Please don't burn lignite, also known as brown coal, also known as peat. It produces a lot of harmful tars, sulphur, and nasties that will, not may, damage your stove and chimney, and put out into the atmosphere lots of very unpleasant heavy metals and poisons, plus leaving the same in the ash. Because of its moisture content and contaminants it is a poor inefficient heating medium.
It is heavily used in the EU/parts of the US, for power production, with associated surrounding area pollution, quite apart from the environmental impact of the strip mining.
I am not burning lignite coal or peat. The "lignite briquettes" are
not actually lignite coal...... they are manufactured from wood waste and they are a low-tar, low sulphur fuel for use in woodburners/multifuel stoves. Here is the stuff:
https://www.djdaviesfuels.co.uk/shop/firelite-lignite-briquettes-20kg
I think they call them that because they are made from wood. They were recommended specifically by our stove fitter/sweep as they are low sulphur and burn clear with no tar. Basically compressed wood- more compressed than the usual wood waste briquettes.
You cannot buy lignite (brown) coal in UK these days, in fact I don't think you can buy ordinary housecoal any more, all solid fuels must be clean burn (unless of course you do the "environmentally friendly" thing and salvage old wood of dublious provenance and burn it damp.....

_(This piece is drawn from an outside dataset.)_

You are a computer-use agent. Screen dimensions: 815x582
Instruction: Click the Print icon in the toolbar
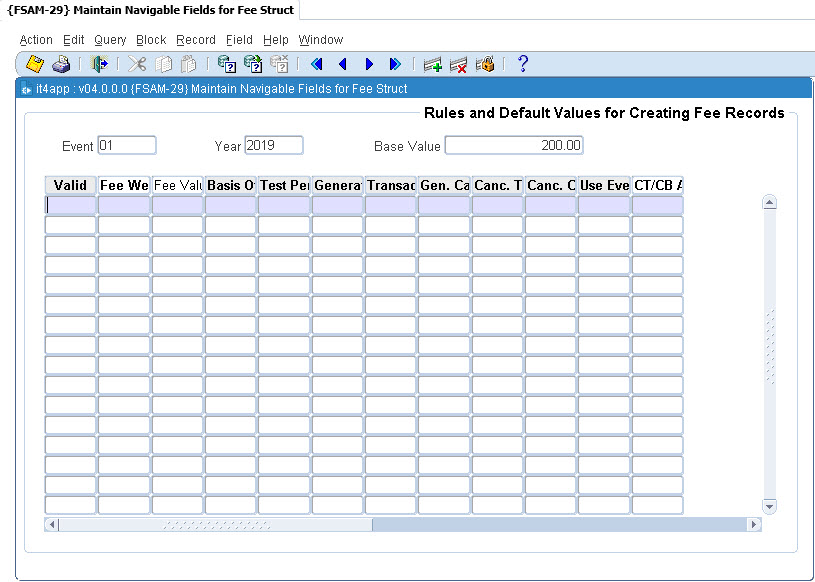61,64
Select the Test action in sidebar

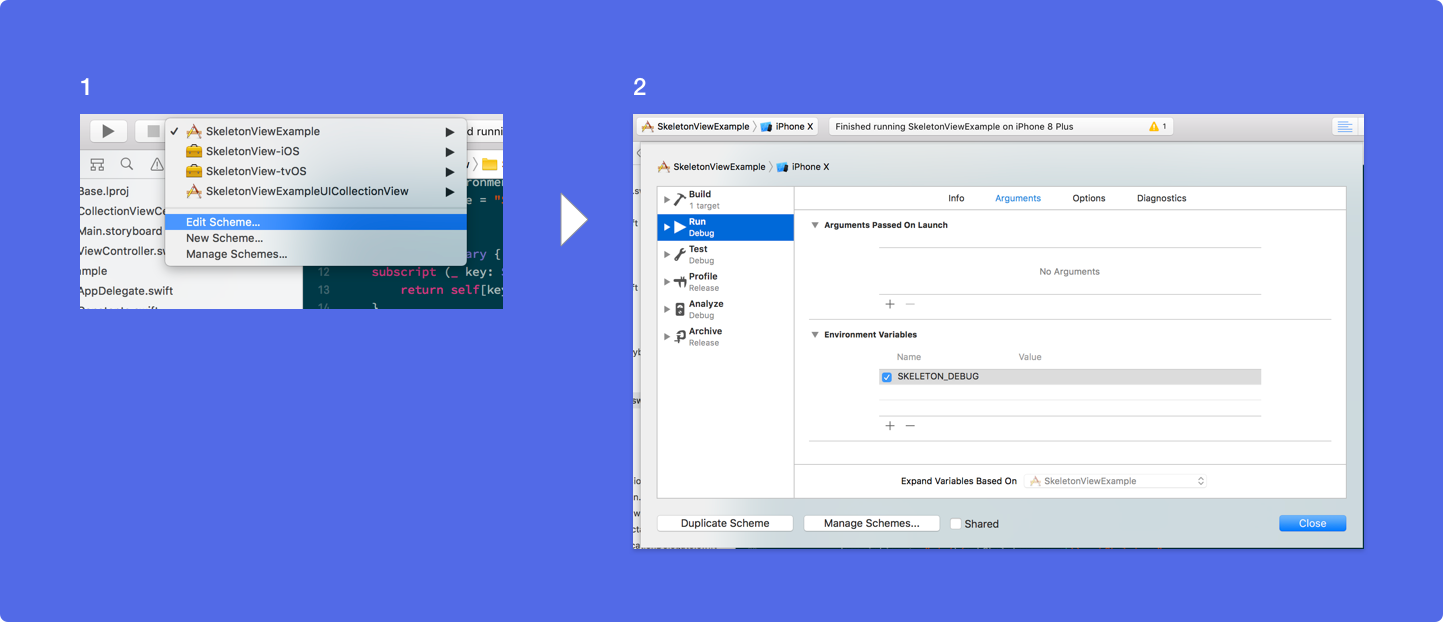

). The selection of solid fuels from the local retailer is quite a strict range: no house coal, only smokeless fuels, manufactured low emission briquettes and kiln-dried wood.
Arguably, multifuel stoves (my "log burners" are actually multifuel stoves) are rather more acceptable than woodburners, as the newer ones when used with "approved" fuel (which is all you can buy from reputable solid fuel retailers these days) burn very cleanly. The particulates come from older woodburners especially when using wood that is not dry enough.
I am well aware of the lignite coal issue, not just lignite but also the other types of high-volatile coal burned around the world to generate power e.g. in Germany.... or China.... [places our manufacturing goes due to our artificially high UK energy bills- all in the name of net zero.... madness!]
Incidentally, the Anthracite mined in south Wales is the cleanest and lowest sulphur in Europe if not the world. It is such good quality that most production from the small drift mine goes to make filters for desalination plants- only a small amount is available in the local area as solid fuel. (I can attest to how clean it is, hardly any clinker and a very clean burn with little ash). That's why the mine has survived.